Task statement: Can you reproduce word for word everything in the material below, from its very start down to and including the line that contains "[x=1291, y=549]"?

Input for this task:
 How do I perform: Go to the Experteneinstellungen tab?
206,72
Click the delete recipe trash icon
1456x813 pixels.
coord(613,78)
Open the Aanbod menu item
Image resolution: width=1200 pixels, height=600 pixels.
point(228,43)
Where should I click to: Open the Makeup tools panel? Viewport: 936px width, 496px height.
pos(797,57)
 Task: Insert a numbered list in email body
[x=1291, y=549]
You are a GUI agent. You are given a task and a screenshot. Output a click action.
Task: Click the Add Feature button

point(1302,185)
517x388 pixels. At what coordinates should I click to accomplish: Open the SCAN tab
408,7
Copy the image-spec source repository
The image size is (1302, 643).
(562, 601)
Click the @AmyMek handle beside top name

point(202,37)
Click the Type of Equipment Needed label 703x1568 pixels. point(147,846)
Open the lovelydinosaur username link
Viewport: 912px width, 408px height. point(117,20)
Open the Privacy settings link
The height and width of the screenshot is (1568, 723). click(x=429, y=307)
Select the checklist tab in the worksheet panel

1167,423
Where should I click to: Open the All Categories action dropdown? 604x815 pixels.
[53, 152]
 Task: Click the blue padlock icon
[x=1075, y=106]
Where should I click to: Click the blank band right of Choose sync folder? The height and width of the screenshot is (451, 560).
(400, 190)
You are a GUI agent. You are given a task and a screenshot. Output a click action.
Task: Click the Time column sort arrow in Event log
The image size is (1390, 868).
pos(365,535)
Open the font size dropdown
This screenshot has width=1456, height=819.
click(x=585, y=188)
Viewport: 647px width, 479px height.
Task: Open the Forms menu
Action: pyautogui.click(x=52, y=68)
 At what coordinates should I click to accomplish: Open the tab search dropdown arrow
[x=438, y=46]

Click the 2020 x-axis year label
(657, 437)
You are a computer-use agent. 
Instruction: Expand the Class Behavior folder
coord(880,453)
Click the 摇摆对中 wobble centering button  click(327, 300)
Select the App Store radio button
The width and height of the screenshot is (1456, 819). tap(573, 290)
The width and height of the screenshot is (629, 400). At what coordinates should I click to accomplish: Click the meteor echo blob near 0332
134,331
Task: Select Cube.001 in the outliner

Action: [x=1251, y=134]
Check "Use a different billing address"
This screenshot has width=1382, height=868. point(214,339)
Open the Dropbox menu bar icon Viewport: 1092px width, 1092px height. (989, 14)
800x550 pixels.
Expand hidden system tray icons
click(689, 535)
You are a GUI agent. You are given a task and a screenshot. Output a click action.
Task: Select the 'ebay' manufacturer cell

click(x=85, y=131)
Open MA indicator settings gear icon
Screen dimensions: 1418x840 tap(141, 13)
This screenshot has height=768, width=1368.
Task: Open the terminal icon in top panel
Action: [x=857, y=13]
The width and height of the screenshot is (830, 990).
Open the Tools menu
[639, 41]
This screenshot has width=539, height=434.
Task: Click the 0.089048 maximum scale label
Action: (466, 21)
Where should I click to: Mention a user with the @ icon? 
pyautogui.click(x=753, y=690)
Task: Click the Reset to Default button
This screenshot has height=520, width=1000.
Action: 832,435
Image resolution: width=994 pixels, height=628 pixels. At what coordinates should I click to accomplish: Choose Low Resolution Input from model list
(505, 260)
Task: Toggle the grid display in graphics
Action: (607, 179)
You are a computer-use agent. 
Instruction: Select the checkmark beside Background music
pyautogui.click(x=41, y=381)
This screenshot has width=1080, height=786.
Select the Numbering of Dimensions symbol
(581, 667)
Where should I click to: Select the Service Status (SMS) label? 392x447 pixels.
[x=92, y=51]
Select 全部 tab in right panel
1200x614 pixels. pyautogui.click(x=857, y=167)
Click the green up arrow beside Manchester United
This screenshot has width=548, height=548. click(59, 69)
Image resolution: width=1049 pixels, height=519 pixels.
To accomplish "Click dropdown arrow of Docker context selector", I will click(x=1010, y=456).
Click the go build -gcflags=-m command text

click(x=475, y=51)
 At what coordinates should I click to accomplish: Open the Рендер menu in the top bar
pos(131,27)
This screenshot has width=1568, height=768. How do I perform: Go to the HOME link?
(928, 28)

Written solution:
 How do I perform: Go to the Experteneinstellungen tab?
206,72
Click the delete recipe trash icon
1456x813 pixels.
coord(613,78)
Open the Aanbod menu item
Image resolution: width=1200 pixels, height=600 pixels.
point(228,43)
Where should I click to: Open the Makeup tools panel? Viewport: 936px width, 496px height.
pos(797,57)
 Task: Insert a numbered list in email body
[x=1291, y=549]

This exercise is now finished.